[Stored records]
____________________
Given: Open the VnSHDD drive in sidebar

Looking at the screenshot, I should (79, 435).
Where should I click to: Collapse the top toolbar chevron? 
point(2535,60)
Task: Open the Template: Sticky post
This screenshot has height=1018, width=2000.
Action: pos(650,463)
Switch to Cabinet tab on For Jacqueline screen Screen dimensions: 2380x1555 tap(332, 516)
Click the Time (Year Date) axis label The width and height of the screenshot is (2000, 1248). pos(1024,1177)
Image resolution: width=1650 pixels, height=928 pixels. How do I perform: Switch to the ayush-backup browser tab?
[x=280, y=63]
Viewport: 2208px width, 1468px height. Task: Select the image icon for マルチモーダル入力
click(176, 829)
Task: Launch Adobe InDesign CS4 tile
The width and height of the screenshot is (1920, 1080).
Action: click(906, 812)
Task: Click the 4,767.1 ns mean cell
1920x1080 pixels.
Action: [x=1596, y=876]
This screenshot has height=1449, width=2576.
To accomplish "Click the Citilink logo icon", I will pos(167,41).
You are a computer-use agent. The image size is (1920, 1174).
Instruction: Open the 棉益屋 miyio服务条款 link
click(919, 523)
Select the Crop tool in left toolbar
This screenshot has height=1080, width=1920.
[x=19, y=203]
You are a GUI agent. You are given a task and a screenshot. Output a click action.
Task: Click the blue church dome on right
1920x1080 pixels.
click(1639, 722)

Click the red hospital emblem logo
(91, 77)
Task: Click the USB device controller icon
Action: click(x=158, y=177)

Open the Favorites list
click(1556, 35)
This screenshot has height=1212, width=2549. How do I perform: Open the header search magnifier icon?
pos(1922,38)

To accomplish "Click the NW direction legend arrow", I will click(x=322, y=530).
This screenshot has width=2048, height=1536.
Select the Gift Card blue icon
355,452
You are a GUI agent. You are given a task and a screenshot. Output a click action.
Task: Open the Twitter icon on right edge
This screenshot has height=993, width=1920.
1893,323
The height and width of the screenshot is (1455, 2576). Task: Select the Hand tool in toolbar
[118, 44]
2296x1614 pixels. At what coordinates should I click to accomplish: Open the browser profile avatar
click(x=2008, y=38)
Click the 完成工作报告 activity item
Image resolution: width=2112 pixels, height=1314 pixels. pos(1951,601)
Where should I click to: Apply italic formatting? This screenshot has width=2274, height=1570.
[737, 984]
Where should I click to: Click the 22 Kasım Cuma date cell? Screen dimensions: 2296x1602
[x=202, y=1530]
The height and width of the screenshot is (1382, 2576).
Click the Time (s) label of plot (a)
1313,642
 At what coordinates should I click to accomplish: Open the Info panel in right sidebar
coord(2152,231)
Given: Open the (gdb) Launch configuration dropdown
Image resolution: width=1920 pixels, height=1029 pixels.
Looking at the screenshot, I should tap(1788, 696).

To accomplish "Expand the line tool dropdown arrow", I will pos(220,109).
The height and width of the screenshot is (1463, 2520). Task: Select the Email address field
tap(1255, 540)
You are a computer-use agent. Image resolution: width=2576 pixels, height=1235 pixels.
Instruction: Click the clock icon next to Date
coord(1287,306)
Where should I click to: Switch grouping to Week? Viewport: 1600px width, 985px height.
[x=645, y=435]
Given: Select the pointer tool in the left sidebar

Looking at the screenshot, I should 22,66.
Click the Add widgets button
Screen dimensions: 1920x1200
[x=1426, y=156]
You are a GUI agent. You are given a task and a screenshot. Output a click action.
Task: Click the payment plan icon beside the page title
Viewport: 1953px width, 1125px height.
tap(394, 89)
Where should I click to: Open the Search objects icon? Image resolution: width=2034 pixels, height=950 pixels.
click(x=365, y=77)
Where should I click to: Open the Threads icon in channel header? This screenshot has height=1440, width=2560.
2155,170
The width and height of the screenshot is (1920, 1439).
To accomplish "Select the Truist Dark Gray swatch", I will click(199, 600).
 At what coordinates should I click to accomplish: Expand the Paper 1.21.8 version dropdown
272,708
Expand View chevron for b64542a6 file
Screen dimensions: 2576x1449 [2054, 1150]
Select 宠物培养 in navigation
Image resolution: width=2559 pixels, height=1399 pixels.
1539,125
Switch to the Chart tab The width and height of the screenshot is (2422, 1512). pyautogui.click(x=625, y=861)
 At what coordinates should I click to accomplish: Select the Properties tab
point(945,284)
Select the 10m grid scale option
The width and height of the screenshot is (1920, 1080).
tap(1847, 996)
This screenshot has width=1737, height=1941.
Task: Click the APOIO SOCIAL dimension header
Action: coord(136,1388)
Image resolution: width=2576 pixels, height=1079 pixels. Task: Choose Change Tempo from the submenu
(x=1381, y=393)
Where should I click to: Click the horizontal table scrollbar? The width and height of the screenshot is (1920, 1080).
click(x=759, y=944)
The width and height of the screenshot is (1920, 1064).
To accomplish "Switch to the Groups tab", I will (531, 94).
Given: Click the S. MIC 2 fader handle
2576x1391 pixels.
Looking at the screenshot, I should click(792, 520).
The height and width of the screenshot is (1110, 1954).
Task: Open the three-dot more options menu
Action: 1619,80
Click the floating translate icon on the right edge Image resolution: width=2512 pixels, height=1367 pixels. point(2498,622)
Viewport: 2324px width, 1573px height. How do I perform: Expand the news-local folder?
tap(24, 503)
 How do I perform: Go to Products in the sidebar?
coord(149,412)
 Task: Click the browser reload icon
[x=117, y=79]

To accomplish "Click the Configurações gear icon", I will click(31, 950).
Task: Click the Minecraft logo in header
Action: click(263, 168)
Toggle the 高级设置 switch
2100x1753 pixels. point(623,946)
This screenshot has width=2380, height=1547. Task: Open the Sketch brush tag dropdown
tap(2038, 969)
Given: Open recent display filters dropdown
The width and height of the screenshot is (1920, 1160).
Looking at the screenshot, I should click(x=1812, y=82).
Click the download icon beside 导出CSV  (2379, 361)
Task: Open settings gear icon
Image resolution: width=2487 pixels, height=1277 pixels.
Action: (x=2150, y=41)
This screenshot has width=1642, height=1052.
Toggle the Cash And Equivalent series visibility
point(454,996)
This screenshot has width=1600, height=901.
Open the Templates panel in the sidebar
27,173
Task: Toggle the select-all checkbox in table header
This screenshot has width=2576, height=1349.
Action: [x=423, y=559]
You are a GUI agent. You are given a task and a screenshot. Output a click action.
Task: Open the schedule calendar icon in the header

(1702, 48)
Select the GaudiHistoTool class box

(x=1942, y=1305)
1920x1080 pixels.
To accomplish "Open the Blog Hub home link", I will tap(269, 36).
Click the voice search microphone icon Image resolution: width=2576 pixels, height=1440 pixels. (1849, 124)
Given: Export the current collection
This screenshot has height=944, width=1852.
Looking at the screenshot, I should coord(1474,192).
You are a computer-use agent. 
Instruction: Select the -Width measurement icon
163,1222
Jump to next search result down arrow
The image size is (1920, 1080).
____________________
## WORK TO COMPLETE
Every record must be transcribed exactly as written.

## RESPONSE AREA
Given: Open the VnSHDD drive in sidebar

Looking at the screenshot, I should (79, 435).
Where should I click to: Collapse the top toolbar chevron? 
point(2535,60)
Task: Open the Template: Sticky post
This screenshot has height=1018, width=2000.
Action: pos(650,463)
Switch to Cabinet tab on For Jacqueline screen Screen dimensions: 2380x1555 tap(332, 516)
Click the Time (Year Date) axis label The width and height of the screenshot is (2000, 1248). pos(1024,1177)
Image resolution: width=1650 pixels, height=928 pixels. How do I perform: Switch to the ayush-backup browser tab?
[x=280, y=63]
Viewport: 2208px width, 1468px height. Task: Select the image icon for マルチモーダル入力
click(176, 829)
Task: Launch Adobe InDesign CS4 tile
The width and height of the screenshot is (1920, 1080).
Action: click(906, 812)
Task: Click the 4,767.1 ns mean cell
1920x1080 pixels.
Action: [x=1596, y=876]
This screenshot has height=1449, width=2576.
To accomplish "Click the Citilink logo icon", I will pos(167,41).
You are a computer-use agent. The image size is (1920, 1174).
Instruction: Open the 棉益屋 miyio服务条款 link
click(919, 523)
Select the Crop tool in left toolbar
This screenshot has height=1080, width=1920.
[x=19, y=203]
You are a GUI agent. You are given a task and a screenshot. Output a click action.
Task: Click the blue church dome on right
1920x1080 pixels.
click(1639, 722)

Click the red hospital emblem logo
(91, 77)
Task: Click the USB device controller icon
Action: click(x=158, y=177)

Open the Favorites list
click(1556, 35)
This screenshot has height=1212, width=2549. How do I perform: Open the header search magnifier icon?
pos(1922,38)

To accomplish "Click the NW direction legend arrow", I will click(x=322, y=530).
This screenshot has width=2048, height=1536.
Select the Gift Card blue icon
355,452
You are a GUI agent. You are given a task and a screenshot. Output a click action.
Task: Open the Twitter icon on right edge
This screenshot has height=993, width=1920.
1893,323
The height and width of the screenshot is (1455, 2576). Task: Select the Hand tool in toolbar
[118, 44]
2296x1614 pixels. At what coordinates should I click to accomplish: Open the browser profile avatar
click(x=2008, y=38)
Click the 完成工作报告 activity item
Image resolution: width=2112 pixels, height=1314 pixels. pos(1951,601)
Where should I click to: Apply italic formatting? This screenshot has width=2274, height=1570.
[737, 984]
Where should I click to: Click the 22 Kasım Cuma date cell? Screen dimensions: 2296x1602
[x=202, y=1530]
The height and width of the screenshot is (1382, 2576).
Click the Time (s) label of plot (a)
1313,642
 At what coordinates should I click to accomplish: Open the Info panel in right sidebar
coord(2152,231)
Given: Open the (gdb) Launch configuration dropdown
Image resolution: width=1920 pixels, height=1029 pixels.
Looking at the screenshot, I should tap(1788, 696).

To accomplish "Expand the line tool dropdown arrow", I will pos(220,109).
The height and width of the screenshot is (1463, 2520). Task: Select the Email address field
tap(1255, 540)
You are a computer-use agent. Image resolution: width=2576 pixels, height=1235 pixels.
Instruction: Click the clock icon next to Date
coord(1287,306)
Where should I click to: Switch grouping to Week? Viewport: 1600px width, 985px height.
[x=645, y=435]
Given: Select the pointer tool in the left sidebar

Looking at the screenshot, I should 22,66.
Click the Add widgets button
Screen dimensions: 1920x1200
[x=1426, y=156]
You are a GUI agent. You are given a task and a screenshot. Output a click action.
Task: Click the payment plan icon beside the page title
Viewport: 1953px width, 1125px height.
tap(394, 89)
Where should I click to: Open the Search objects icon? Image resolution: width=2034 pixels, height=950 pixels.
click(x=365, y=77)
Where should I click to: Open the Threads icon in channel header? This screenshot has height=1440, width=2560.
2155,170
The width and height of the screenshot is (1920, 1439).
To accomplish "Select the Truist Dark Gray swatch", I will click(199, 600).
 At what coordinates should I click to accomplish: Expand the Paper 1.21.8 version dropdown
272,708
Expand View chevron for b64542a6 file
Screen dimensions: 2576x1449 [2054, 1150]
Select 宠物培养 in navigation
Image resolution: width=2559 pixels, height=1399 pixels.
1539,125
Switch to the Chart tab The width and height of the screenshot is (2422, 1512). pyautogui.click(x=625, y=861)
 At what coordinates should I click to accomplish: Select the Properties tab
point(945,284)
Select the 10m grid scale option
The width and height of the screenshot is (1920, 1080).
tap(1847, 996)
This screenshot has width=1737, height=1941.
Task: Click the APOIO SOCIAL dimension header
Action: coord(136,1388)
Image resolution: width=2576 pixels, height=1079 pixels. Task: Choose Change Tempo from the submenu
(x=1381, y=393)
Where should I click to: Click the horizontal table scrollbar? The width and height of the screenshot is (1920, 1080).
click(x=759, y=944)
The width and height of the screenshot is (1920, 1064).
To accomplish "Switch to the Groups tab", I will (531, 94).
Given: Click the S. MIC 2 fader handle
2576x1391 pixels.
Looking at the screenshot, I should click(792, 520).
The height and width of the screenshot is (1110, 1954).
Task: Open the three-dot more options menu
Action: 1619,80
Click the floating translate icon on the right edge Image resolution: width=2512 pixels, height=1367 pixels. point(2498,622)
Viewport: 2324px width, 1573px height. How do I perform: Expand the news-local folder?
tap(24, 503)
 How do I perform: Go to Products in the sidebar?
coord(149,412)
 Task: Click the browser reload icon
[x=117, y=79]

To accomplish "Click the Configurações gear icon", I will click(31, 950).
Task: Click the Minecraft logo in header
Action: click(263, 168)
Toggle the 高级设置 switch
2100x1753 pixels. point(623,946)
This screenshot has width=2380, height=1547. Task: Open the Sketch brush tag dropdown
tap(2038, 969)
Given: Open recent display filters dropdown
The width and height of the screenshot is (1920, 1160).
Looking at the screenshot, I should click(x=1812, y=82).
Click the download icon beside 导出CSV  (2379, 361)
Task: Open settings gear icon
Image resolution: width=2487 pixels, height=1277 pixels.
Action: (x=2150, y=41)
This screenshot has width=1642, height=1052.
Toggle the Cash And Equivalent series visibility
point(454,996)
This screenshot has width=1600, height=901.
Open the Templates panel in the sidebar
27,173
Task: Toggle the select-all checkbox in table header
This screenshot has width=2576, height=1349.
Action: [x=423, y=559]
You are a GUI agent. You are given a task and a screenshot. Output a click action.
Task: Open the schedule calendar icon in the header

(1702, 48)
Select the GaudiHistoTool class box

(x=1942, y=1305)
1920x1080 pixels.
To accomplish "Open the Blog Hub home link", I will tap(269, 36).
Click the voice search microphone icon Image resolution: width=2576 pixels, height=1440 pixels. (1849, 124)
Given: Export the current collection
This screenshot has height=944, width=1852.
Looking at the screenshot, I should coord(1474,192).
You are a computer-use agent. 
Instruction: Select the -Width measurement icon
163,1222
Jump to next search result down arrow
The image size is (1920, 1080).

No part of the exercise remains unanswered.